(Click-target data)
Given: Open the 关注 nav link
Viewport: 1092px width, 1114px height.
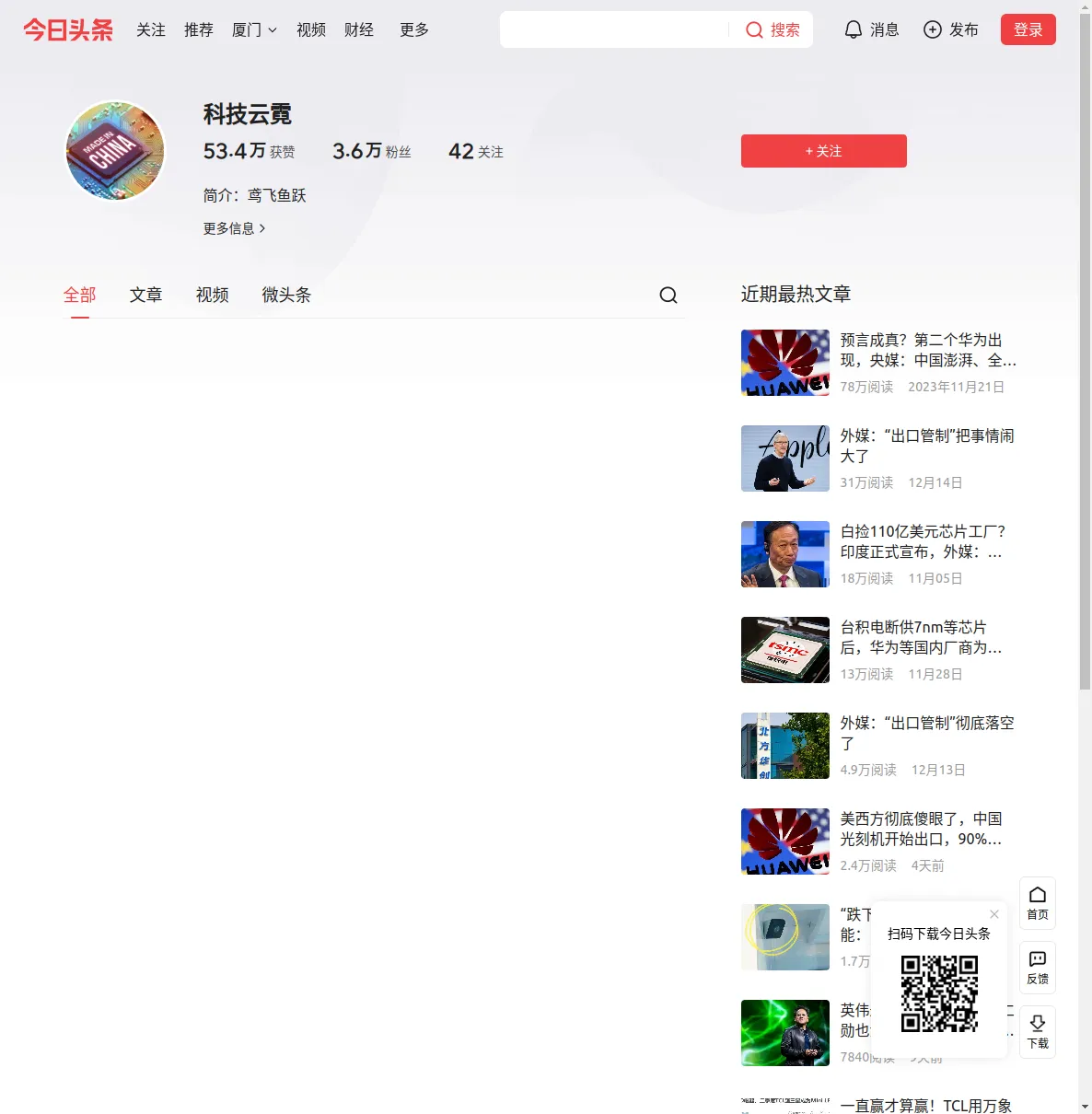Looking at the screenshot, I should click(151, 29).
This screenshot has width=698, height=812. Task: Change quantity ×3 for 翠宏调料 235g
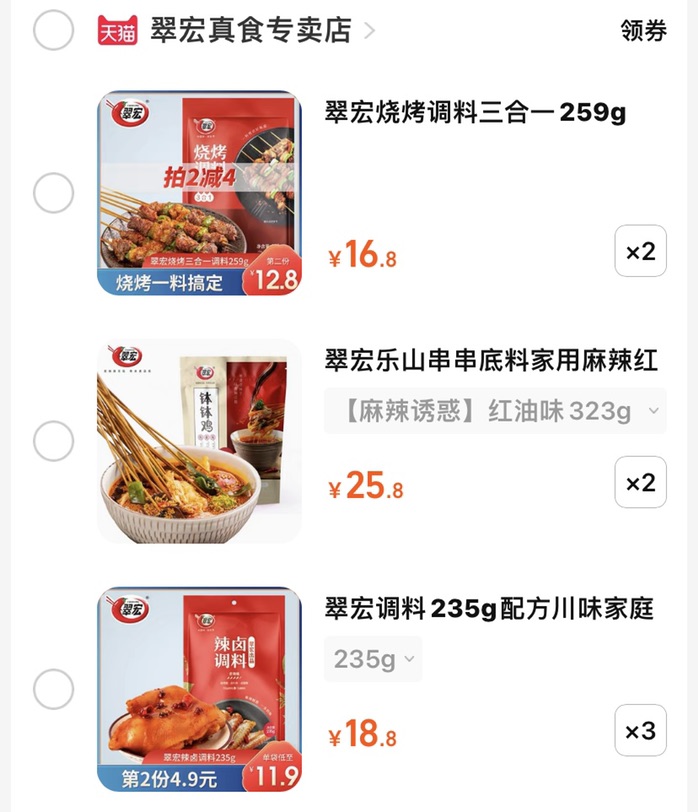click(640, 731)
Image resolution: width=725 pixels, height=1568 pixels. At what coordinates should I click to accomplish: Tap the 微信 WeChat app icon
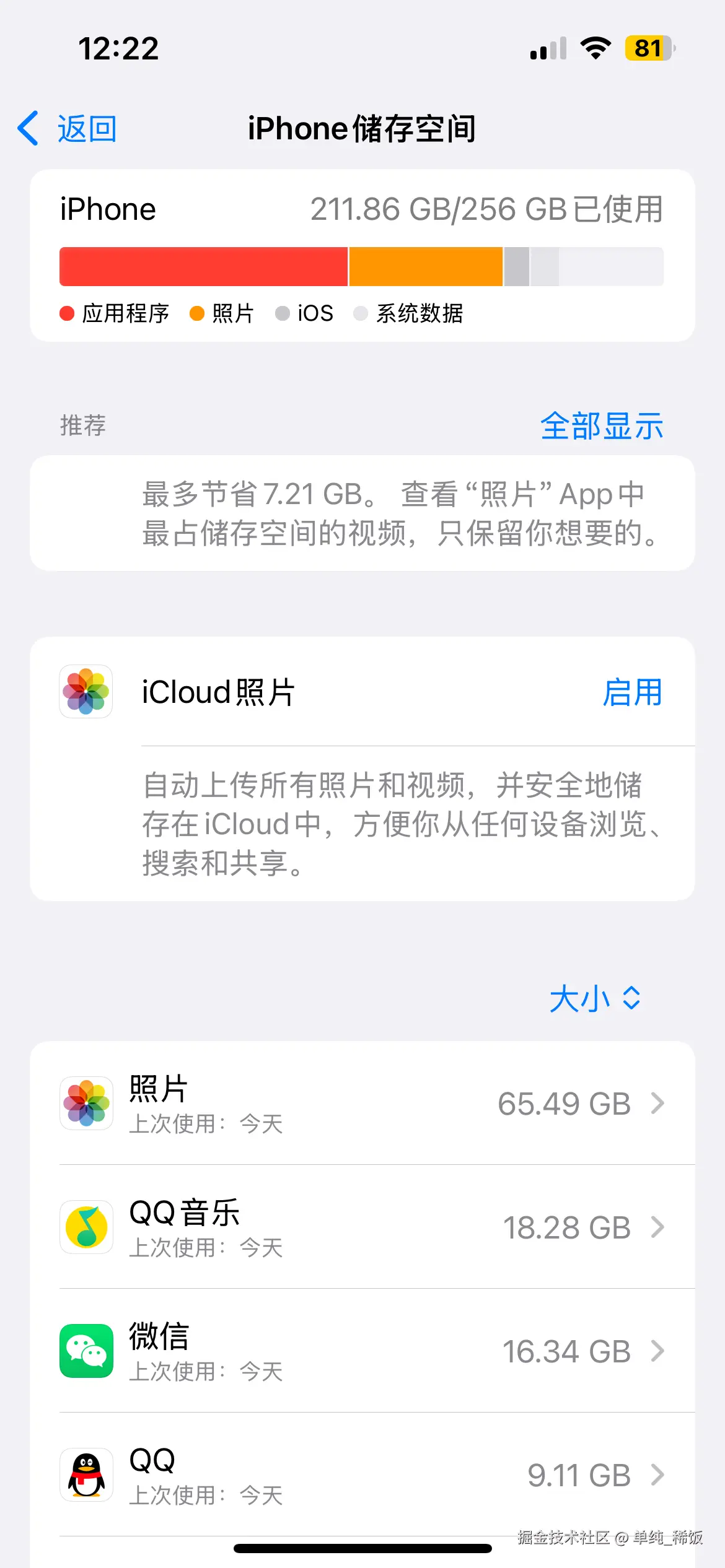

*What to work on*: Rewrite the rows above with every "width" swapped for "breadth" and nothing else changed, leaving the pictures out.

*Full answer*:
Given: Open the 关注 nav link
Viewport: 1092px breadth, 1114px height.
Looking at the screenshot, I should click(151, 29).
This screenshot has breadth=698, height=812. Task: Change quantity ×3 for 翠宏调料 235g
click(640, 731)
Image resolution: breadth=725 pixels, height=1568 pixels. At what coordinates should I click to accomplish: Tap the 微信 WeChat app icon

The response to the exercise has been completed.